## GIVEN PROBLEM
Could you format the data below as a numbered list, leaving out any blank lines and omitting the pictures?
------ SUPPLIED DATA
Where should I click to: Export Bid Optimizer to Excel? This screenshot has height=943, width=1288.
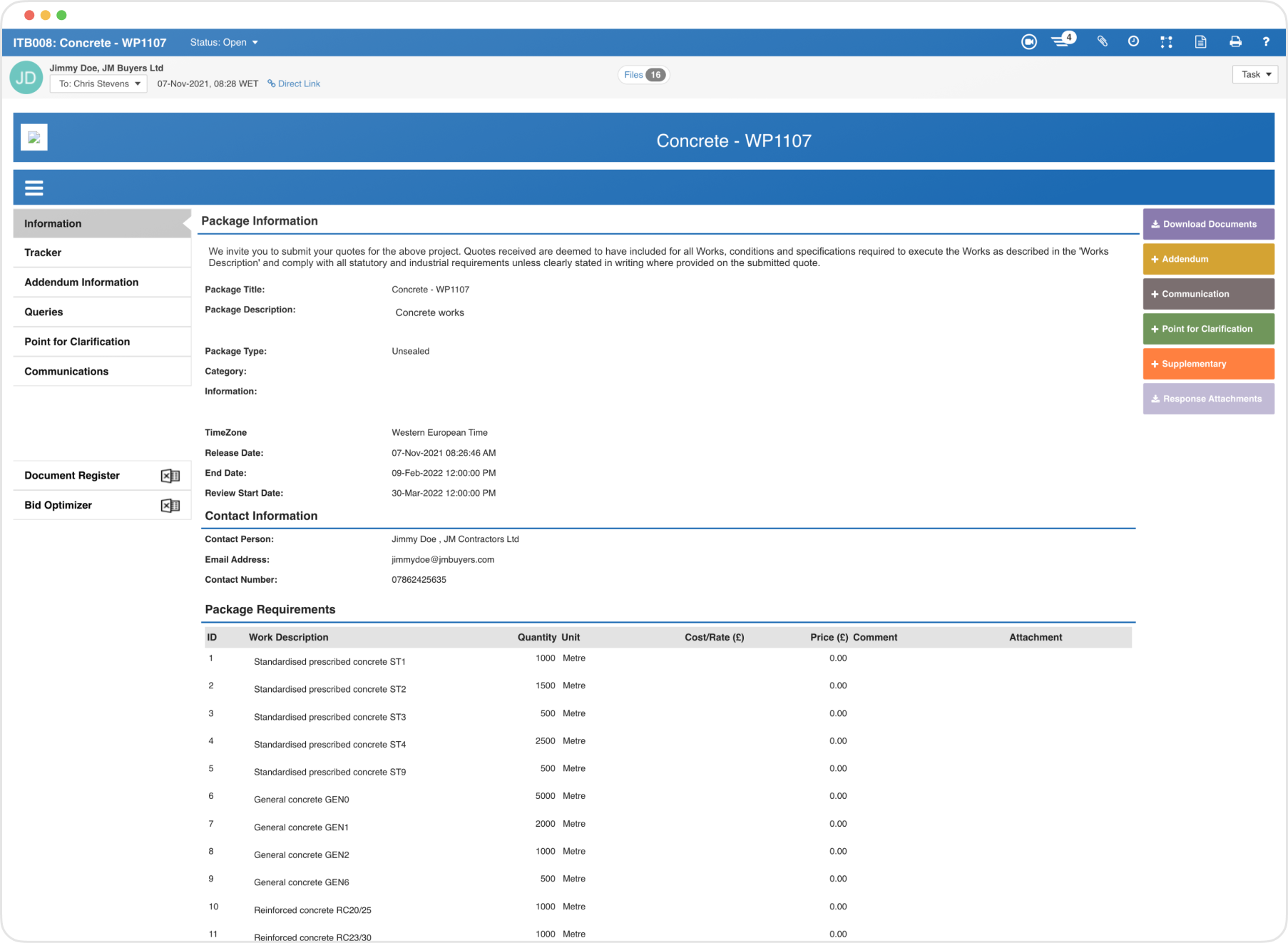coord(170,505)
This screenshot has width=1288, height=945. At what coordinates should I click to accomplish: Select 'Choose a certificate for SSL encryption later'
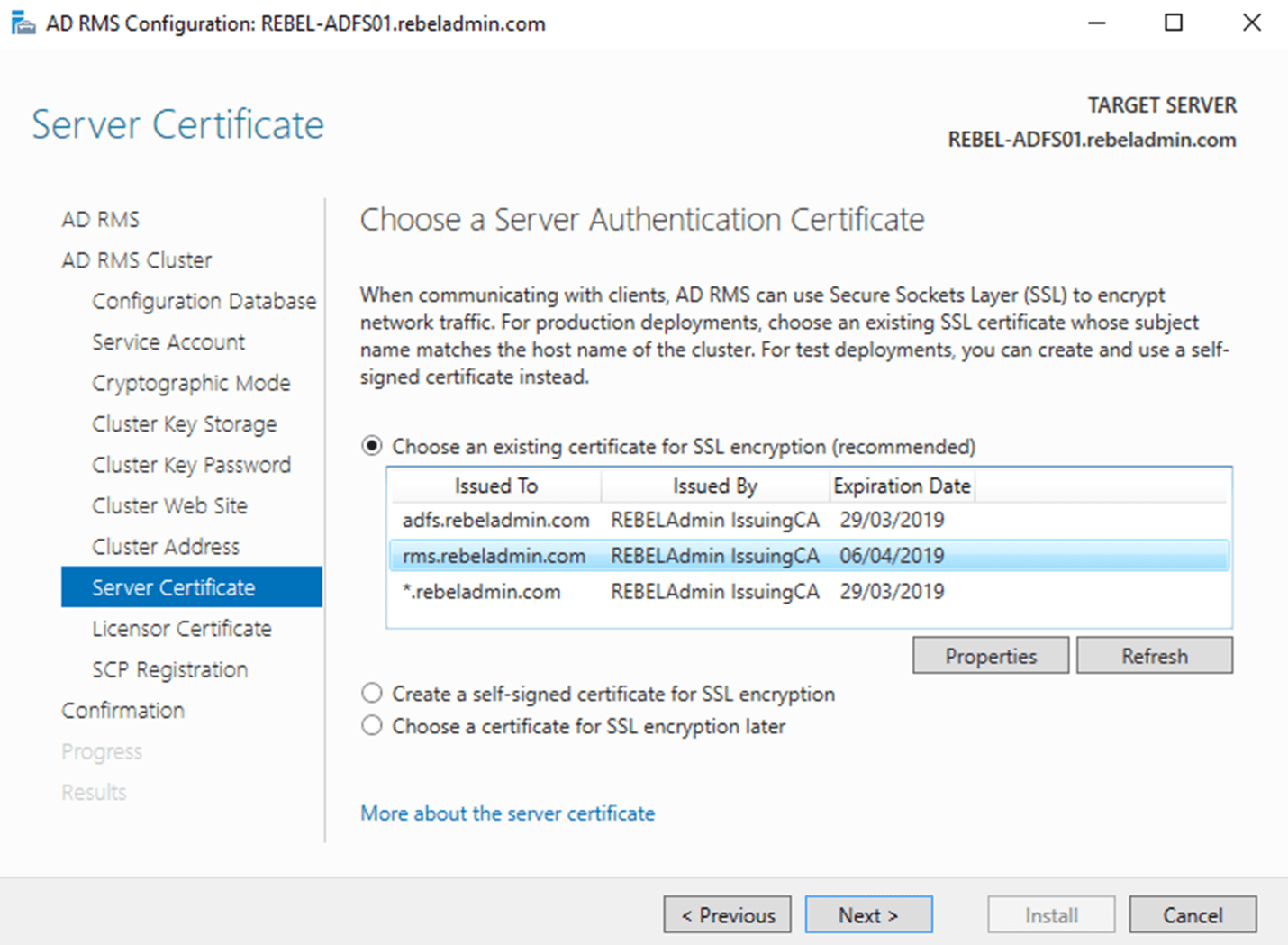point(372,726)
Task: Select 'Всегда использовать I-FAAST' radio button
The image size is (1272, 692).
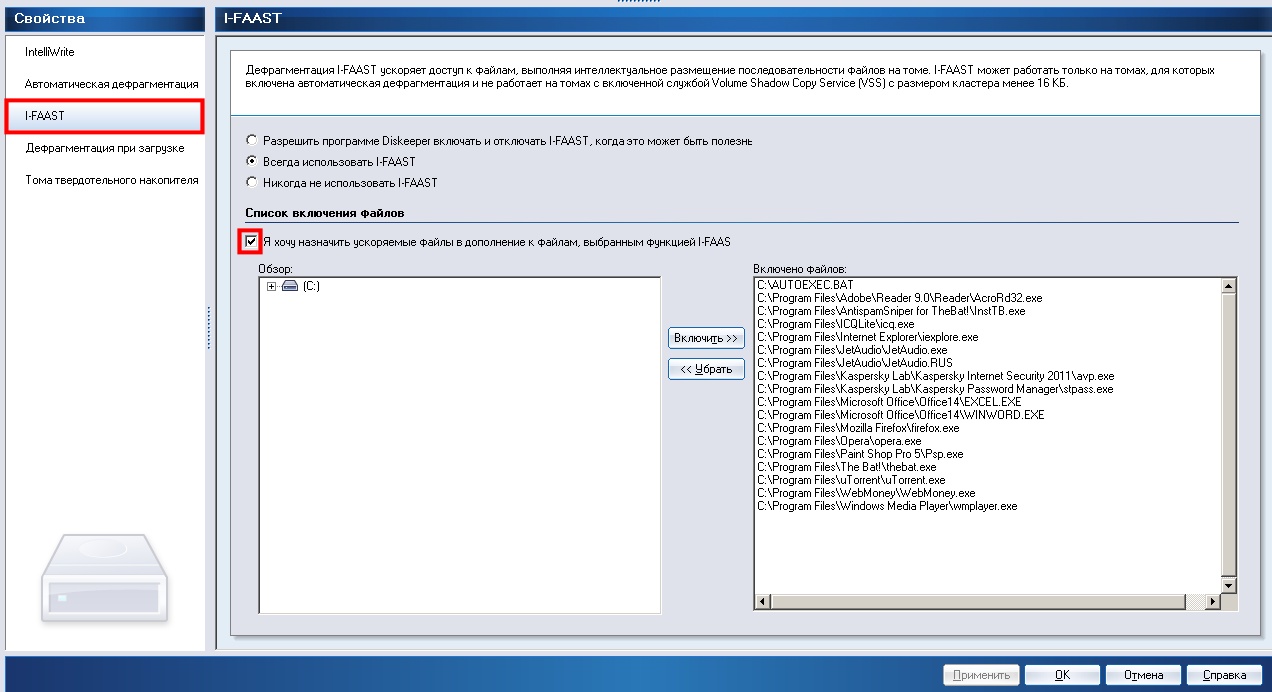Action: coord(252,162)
------------
## SOLVED PROBLEM
1. Where should I click to: Export Bid Optimizer to Excel? This screenshot has height=943, width=1288.
2. coord(170,505)
3. This screenshot has width=1288, height=945. At what coordinates should I click to accomplish: Select 'Choose a certificate for SSL encryption later'
4. point(372,726)
5. Task: Select 'Всегда использовать I-FAAST' radio button
6. The image size is (1272, 692).
7. Action: coord(252,162)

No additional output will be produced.